酒販店経営の勉強会を開催されていた稲岡氏、その講師をされていた穂積氏。毎月開かれるその勉強会から多くのことを学びました。稲岡氏からは、ご自身を含め全国各地で良酒造りに励む多くの酒蔵のことや酒造りについて、元大蔵技官(醸造試験場鑑定官室長)であった穂積氏からは、清酒の製法や酒税法の欠陥やごまかしだらけの日本の酒(日本酒だけでなく)について学びました。
お二人がこのような勉強会において、酒販店経営者である我々に伝えようとしたことは、消費者の視点に立った経営のあり方であり、さらには正しい酒文化、伝統ある日本酒文化の継承とその継承者の養成にあったように思います。そのために敢えて歪んだ現状を白日の下にさらしこの現実を変革することを我々に託されたのだと私は考えています。
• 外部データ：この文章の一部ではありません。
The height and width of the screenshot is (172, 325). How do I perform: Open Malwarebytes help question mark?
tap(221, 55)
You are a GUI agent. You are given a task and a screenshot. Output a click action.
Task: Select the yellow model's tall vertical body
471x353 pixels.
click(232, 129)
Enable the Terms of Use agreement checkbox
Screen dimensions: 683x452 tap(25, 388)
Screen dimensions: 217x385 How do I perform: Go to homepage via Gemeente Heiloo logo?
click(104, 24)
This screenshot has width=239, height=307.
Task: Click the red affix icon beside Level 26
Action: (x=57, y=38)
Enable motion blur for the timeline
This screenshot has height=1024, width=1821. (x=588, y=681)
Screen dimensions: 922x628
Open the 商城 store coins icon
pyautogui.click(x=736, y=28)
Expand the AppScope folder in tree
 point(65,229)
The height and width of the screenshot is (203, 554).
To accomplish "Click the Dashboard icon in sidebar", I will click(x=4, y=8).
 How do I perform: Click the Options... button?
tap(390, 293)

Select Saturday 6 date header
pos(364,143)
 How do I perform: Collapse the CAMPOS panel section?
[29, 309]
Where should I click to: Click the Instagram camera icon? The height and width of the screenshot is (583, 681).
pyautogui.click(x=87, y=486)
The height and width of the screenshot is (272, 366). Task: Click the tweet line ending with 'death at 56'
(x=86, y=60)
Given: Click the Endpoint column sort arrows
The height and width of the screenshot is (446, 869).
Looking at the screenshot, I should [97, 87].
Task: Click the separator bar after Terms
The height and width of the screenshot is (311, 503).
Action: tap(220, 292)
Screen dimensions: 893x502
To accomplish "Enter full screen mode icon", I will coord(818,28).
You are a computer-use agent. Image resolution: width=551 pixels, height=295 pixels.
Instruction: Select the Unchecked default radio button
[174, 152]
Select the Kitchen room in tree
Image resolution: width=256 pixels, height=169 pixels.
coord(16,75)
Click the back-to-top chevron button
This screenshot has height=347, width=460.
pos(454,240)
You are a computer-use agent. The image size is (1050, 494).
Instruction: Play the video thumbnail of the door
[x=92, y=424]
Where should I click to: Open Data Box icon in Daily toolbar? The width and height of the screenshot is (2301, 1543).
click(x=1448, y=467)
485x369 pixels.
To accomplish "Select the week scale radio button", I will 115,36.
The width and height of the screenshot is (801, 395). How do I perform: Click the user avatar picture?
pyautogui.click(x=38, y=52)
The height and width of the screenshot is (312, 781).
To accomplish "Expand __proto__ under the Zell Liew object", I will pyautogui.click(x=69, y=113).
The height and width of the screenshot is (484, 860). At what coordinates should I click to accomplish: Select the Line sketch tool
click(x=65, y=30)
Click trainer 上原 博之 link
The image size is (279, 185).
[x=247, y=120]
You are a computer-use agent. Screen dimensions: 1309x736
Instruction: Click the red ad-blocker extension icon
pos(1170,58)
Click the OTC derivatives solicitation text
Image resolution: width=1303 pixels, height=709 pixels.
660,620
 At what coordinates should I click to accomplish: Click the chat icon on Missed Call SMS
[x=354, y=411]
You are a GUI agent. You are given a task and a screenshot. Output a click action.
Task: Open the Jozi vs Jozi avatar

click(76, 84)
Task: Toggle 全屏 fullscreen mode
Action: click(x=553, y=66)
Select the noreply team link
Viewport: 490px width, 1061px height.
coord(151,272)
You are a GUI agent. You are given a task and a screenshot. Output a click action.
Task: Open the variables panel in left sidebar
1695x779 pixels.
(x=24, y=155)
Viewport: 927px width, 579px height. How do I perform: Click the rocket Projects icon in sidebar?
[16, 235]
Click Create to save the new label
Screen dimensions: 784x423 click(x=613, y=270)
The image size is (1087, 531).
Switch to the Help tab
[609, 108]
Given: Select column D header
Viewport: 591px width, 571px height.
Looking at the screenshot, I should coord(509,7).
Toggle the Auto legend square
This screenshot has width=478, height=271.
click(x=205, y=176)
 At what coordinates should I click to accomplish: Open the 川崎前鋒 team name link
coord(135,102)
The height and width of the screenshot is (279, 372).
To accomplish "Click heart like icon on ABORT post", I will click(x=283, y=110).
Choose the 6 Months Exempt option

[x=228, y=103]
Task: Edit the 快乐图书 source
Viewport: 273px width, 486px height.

大量生産、大量広告により、それらの商品を置いているだけで売れていた時代に、そこで学ぶこと全てが新鮮な驚きでありました。さらにはそこで知った日本酒の美味しさから受けたカルチャーショック。自分が知ったこの感動を、学んだことを今後多くの皆様にお伝えしていくことが私の酒屋としての使命と感じ、「富久錦」さんが支部をされていた日本名門酒会に入会、以降日本名門酒会参加蔵のお酒を中心として真の酒文化を皆様にお伝えしてまいりました。段階を経て必然的にそれは純米酒になりましたが。このことについては、「店主のポリシー」をお読みいただけたら幸甚に存じます。
その間に、名門酒会以外の幾つかのお蔵との出会いもありそれらを含めた品揃えでこのショップを今後運営して参ります。